投稿日: May 18, 2011 10:42:4 PM
既存メディアの変革は難しいと思う方へ
アメリカのジャーナリズムに詳しいメディア・パブにアメリカデジタル新聞発行数が載っていたが、紙の新聞ほど伸びず、新聞社のプレゼンスはネット上では大きくはできなかったことがうかがえる。これは別記事『米国のニュースサイト、新聞サイトはトップ10に3サイト』にもあるように、ネット上では新興のニュースサイトが活躍するようになったからである。中でも注目を集めたのがHuffPostで、6位に食い込んでいるし、記事『メディアの大変革が進行中』で書いたように、紙メディアと十分対抗できるものが登場したことは、マスメディアの20世紀とは時代が変わっていることを物語っている。

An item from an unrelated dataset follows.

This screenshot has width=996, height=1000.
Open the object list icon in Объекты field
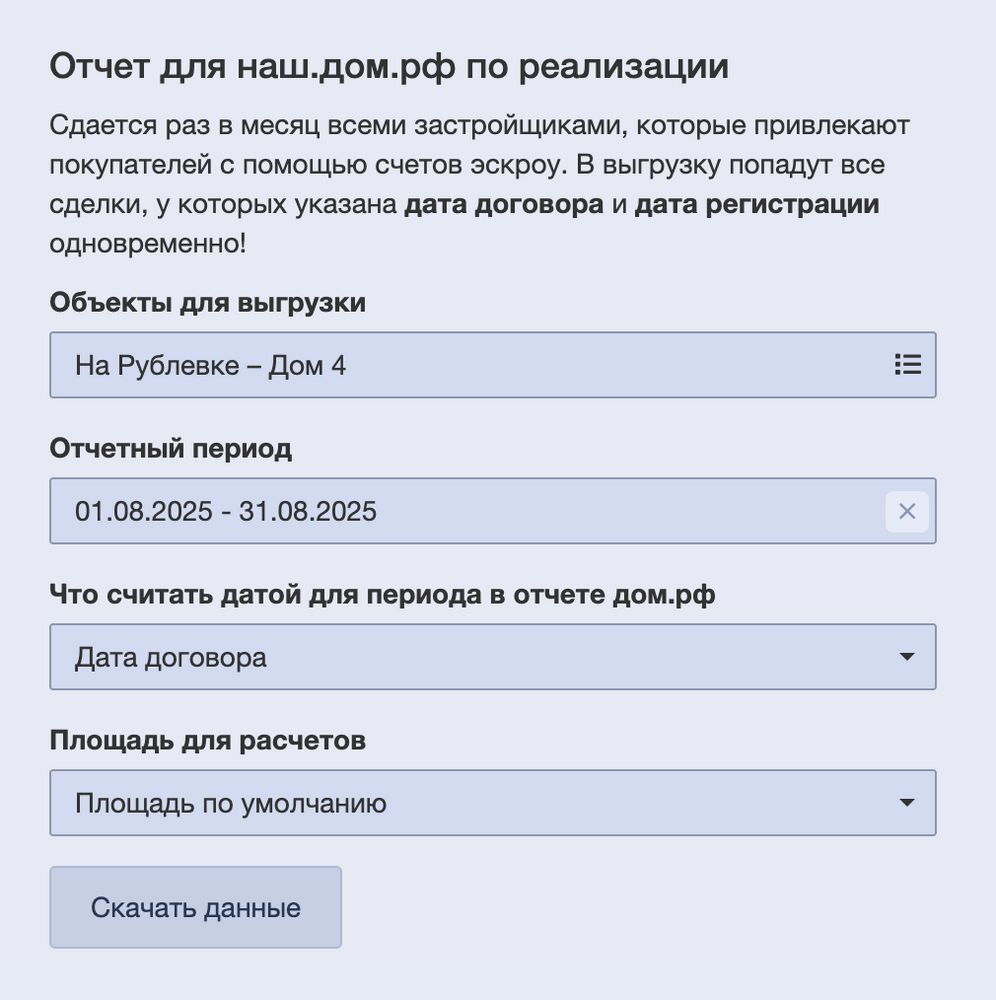click(x=907, y=365)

日本では毎日新聞がネット関係では頑張っているし、最近はNHKの速報がネット上ではイイ感じになって、ネットでのニュースも新しい風が吹きそうな気配であった。そんなタイミングに朝日新聞デジタルの登場であったので、一瞬期待してしまったのだが、その紹介記事をみて拍子抜けしてしまった。基本的にはasahi.comと大して違わないようにみえて、それで有料であるという。最も気を使ったのはiPadなどにおける見栄えだったのかもしれない。

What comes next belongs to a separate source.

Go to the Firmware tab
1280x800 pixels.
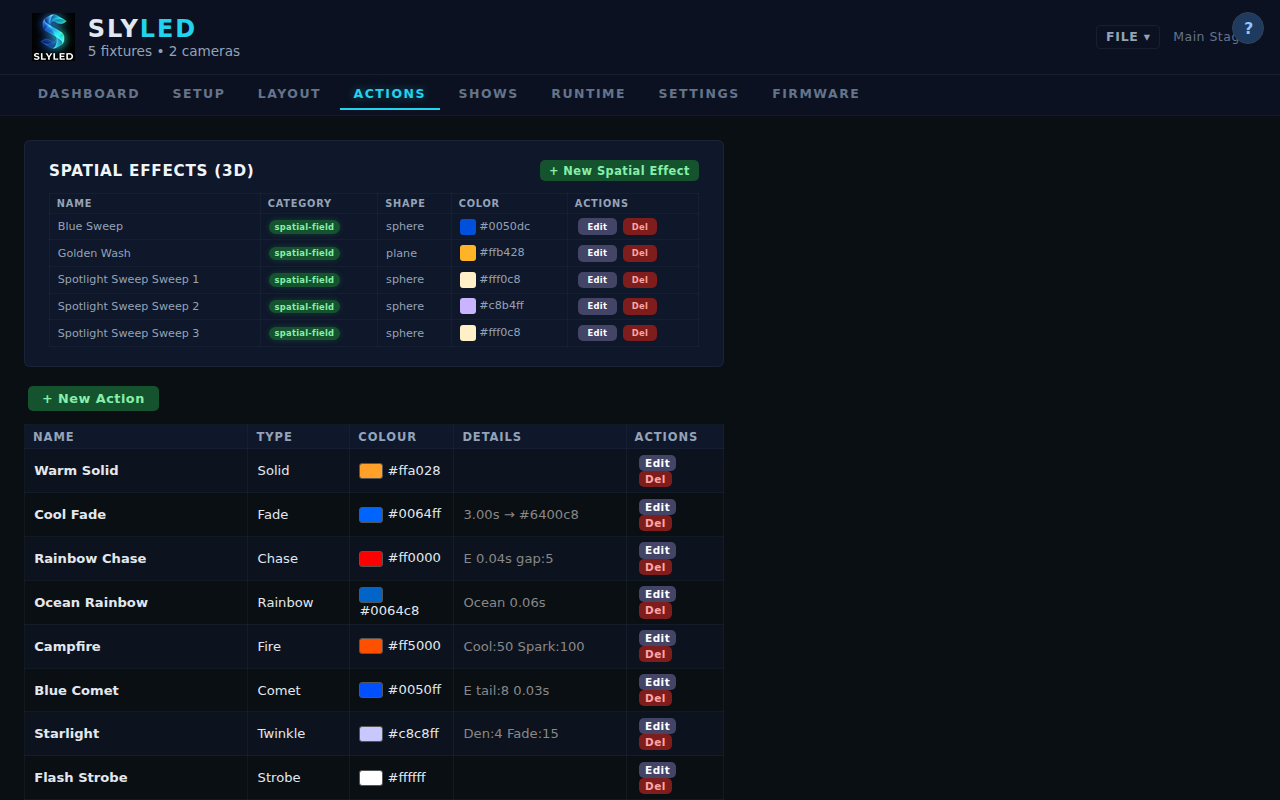(x=815, y=93)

がっかりした点というのは、0年代後半からのネットの潮流というのが何も反映していないことで、 http://www.huffingtonpost.com/ を見ると、政治が強く出ているなど新聞のポリシーが伺えることが第一にあり、記事は記者(外部契約)が顔写真入りで出ていて、記事には読者のコメントがいっぱいついていて、また記事にfacebook・twitterへのコネクト、友達にemailや「いいね」の数などが表示されるのが、ほぼないことである。つまり上から下への一方通行のマスメディアの姿勢は崩さないというわけだ。おそらくこういったことを朝日新聞デジタルにぶつけたら、コメントや「いいね」ボタンくらいはすぐできるが意味無い、といわれるだろう。
つまりソーシャルメディアが可能な時代になったのだからジャーナリズムに関する考え方も変わって当然だと思う。これから既存メディアがソーシャルに向かうのと、ソーシャルメディアがジャーナリズム化するのと、どちらが先に進むかという競争になるのではないか。そして朝日新聞デジタルが示したものは、決して既存メディアが優位ではないだろうということである。実際にはHuffPost に投稿しているのは元は紙の新聞の記者なのでプロの仕事ではあって、「クリエータの民族大移動」が起こっている。ニュースが世に出るまでのプロセスはボトムアップ型になりつつあり、そのうちfacebookのようなところにフリージャーナリストが集まって新聞のようなものをネットで発行するようになるかもしれない。